The BBC has been in the news a lot recently – mainly for all the wrong reasons! 

My constituents have been raising BBC funding with me and it has been reported that recent polling suggests as many as two-thirds of people would like to see an end to the mandatory licence fee.

The BBC’s latest tranche of out of touch and politically correct decisions has even led to some of their most vocal previous supporters starting to come around to realising that the current situation is untenable.

On the one hand, the BBC agreed to accept responsibility for covering the cost of free TV licences for all over 75s - which includes around 8,000 people in Shipley – and have now abandoned that. Then, on the other hand, they have annoyed a great many people by trying to mess with the much-loved Last Night Of The Proms whilst at the same time committing to spending £100 million on “increasing diversity”over the next three years.

The BBC needs to be reminded that, in return for being able to charge an increased licence fee amongst other things it readily agreed at the time to cover the licence fees of our most elderly citizens. It should not be allowed to get away with going back on that past deal now.

When I pressed the BBC’s executives, who attended a Select Committee hearing, on the cost of these free TV licences, they could not deny that the BBC had paid £453 million towards free TV licences for over 75s in the previous year and, under its new plans, would pay just £250 million.  

This is a point that does not get made often enough. 

Instead of the position being that they don’t have the money to pay for the free licences, they actually do have the money but are going to cream it off for their pet projects – to the tune of around £200 million a year.

That’s £200 million they seem very keen to spend on what many people would consider to be waste of money initiatives - like the one to increase so-called diversity which they have boasted is “the biggest financial investment to on-air inclusion in the industry”. 

If only they were so keen to have diversity of opinion at the BBC instead of an over-representation of people with left-leaning, woke, politically correct beliefs that in no way reflect the views of the majority of the British people.

The BBC could also focus on the wages of BBC presenters who get rich or richer on the back of the licence payer.  Like the politically opinionated football presenter and pundit Gary Lineker – with his eye-watering earnings – the equivalent of thousands of free TV licences.  

This is as astonishing as it is outrageous.  

If Gary Lineker alone had his earnings slashed to what would still be considered a huge salary by anyone’s standards, then most – if not everyone – over the age of 75 in Shipley would be guaranteed their free TV licence.

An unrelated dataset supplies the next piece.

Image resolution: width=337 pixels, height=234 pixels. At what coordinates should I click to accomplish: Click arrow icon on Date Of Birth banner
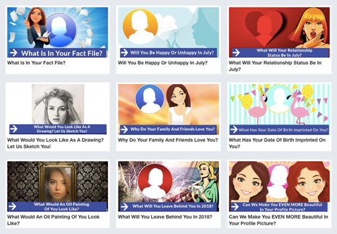(234, 130)
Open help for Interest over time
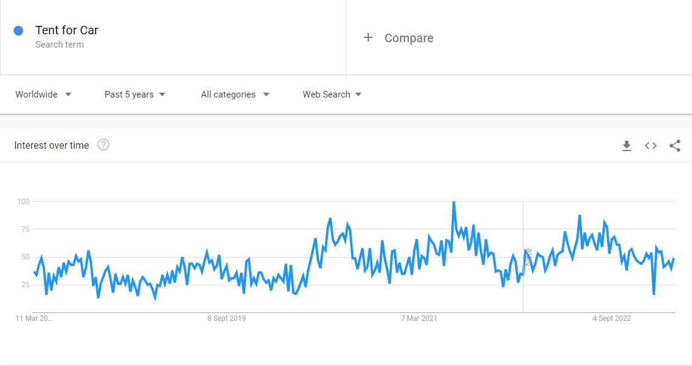Image resolution: width=692 pixels, height=366 pixels. tap(103, 145)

I have argued for a long time that the BBC licence fee should be scrapped.  
The BBC always seems very confident (some might say self-satisfied) about the quality of their programmes. 

So why not - in the 21st Century - allow people to choose which programmes or which channels or radio stations they want to pay for? 

It would probably even be advantageous for the BBC itself as it could try to raise more money if it so wished.

When I was growing up, if you wanted to watch the best sport, the best comedy and the best drama, you watched the BBC. Now, if you want to watch the best sport you watch Sky, if you want to watch the best drama you watch the likes of Netflix or Amazon, and if you want to watch the best comedy you try and find some channel showing comedy shows from about 30 years ago.  

It’s pretty clear that the BBC itself and the licence fee have lost the confidence of the British people and yet individuals still risk ultimately being sent to prison after ending up in court for not paying the licence fee each year.

If people did have a choice over paying the licence fee then, when they found themselves fed up to the back teeth of the BBC’s perpetual obsession with political correctness, diversity and all of the so-called equality agenda - not to mention the very real concerns over bias, they could take direct action and decide not to watch the BBC. In this supposedly free country, people should not be forced by law to pay for something they do not want or do not agree with.

It should be a free choice and, as far as I and many of my constituents are concerned, the sooner we scrap the mandatory BBC licence fee the better.